Primeiro ela tirava a aliança e colocava em algum canto da cozinha.
Não vá a massa entranhar os pequenos brilhantes da única joia. (Às vezes,
depois de tudo, um ligeiro pânico de perdi a aliança. Estava sempre lá; onde mais
estaria?)
Nunca podia ser feito com verdadeiro sossego, pois logo íamos
espiar o processo, perguntando. Minha mãe bem que gostaria desse sossego. Ela
gosta de se mover só e concentrada, livre, na cozinha. Mas nós queríamos meter
as mãozinhas: era mais fácil nos dar o que fazer, e acabávamos invariavelmente
untando a forma. A tarefa das crianças.
A receita não lembro. Se iam ovos, leite? Lembro da farinha
espalhada pelo mármore. Acho que herdei dela essa expectativa de que toda casa
tenha uma grande superfície livre, uma bancada, uma mesa enorme. Pouco importa
o tamanho da família.
O pão era sempre moldado como um falso rocambole,
enrolando-se a massa nela mesma. Deixa crescer enquanto a bolinha sobe. Era absolutamente
fascinante: a pequena bolinha de massa, que podíamos ajudar a enrolar e colocar
no copo com água, de repente subia, e então era hora do forno. Não havia
explicações sobre a densidade do ar e da água, era pura mágica. A mãe dela
usara a bolinha no copo por toda a vida, e ela também fazia assim. Funcionava.

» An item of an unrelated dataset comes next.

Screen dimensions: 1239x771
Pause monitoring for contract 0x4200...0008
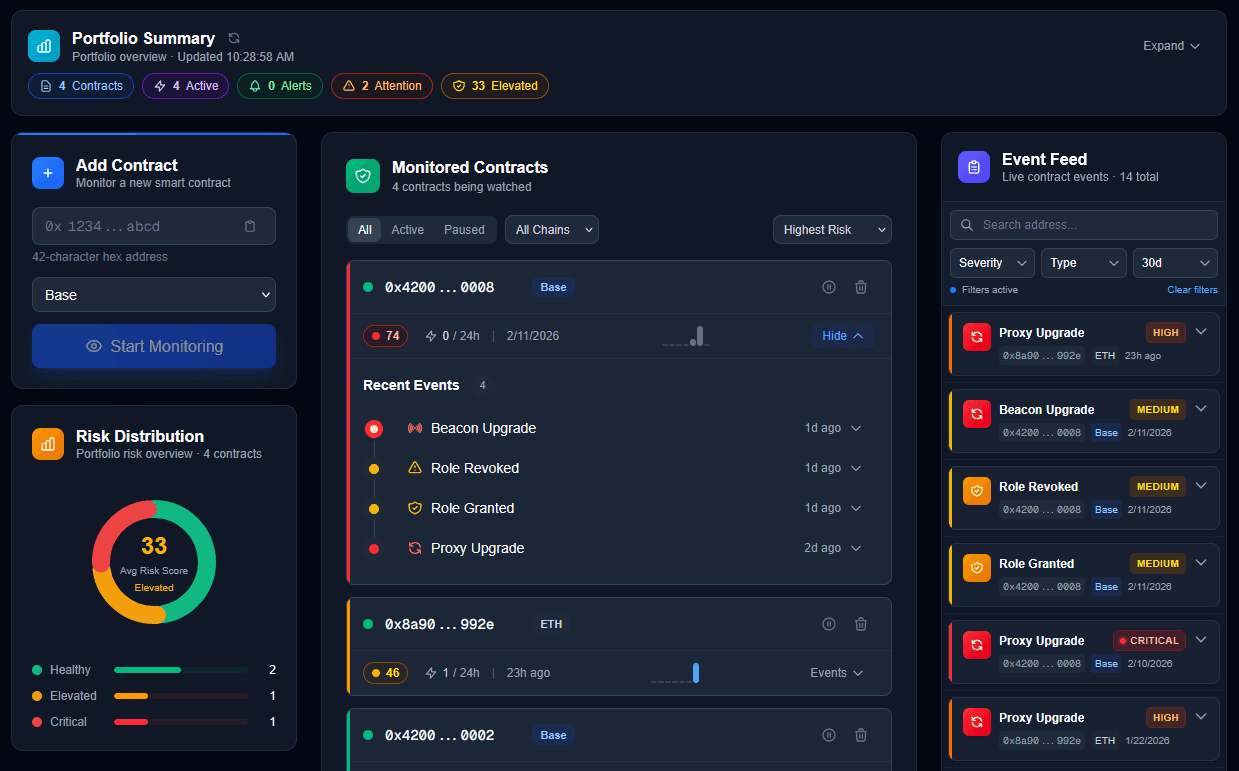click(x=828, y=287)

Ainda demora? Já sabemos, pão sempre demora. Mas a entrada no
forno acionava inexoravelmente a ansiedade do pão quase pronto. E ninguém
precisava nos avisar que ficou pronto, pois o cheiro entrava por cada cômodo e
transbordava para o quintal, mais eficiente que sirene de refeitório. Cheiro
de pão quente.
Enfim a manteiga derretendo sobre a fatia fumegante, amornada
apenas o mínimo necessário para nossos dedos. Dizem que pão quente faz mal.
Para nós, era puro deleite.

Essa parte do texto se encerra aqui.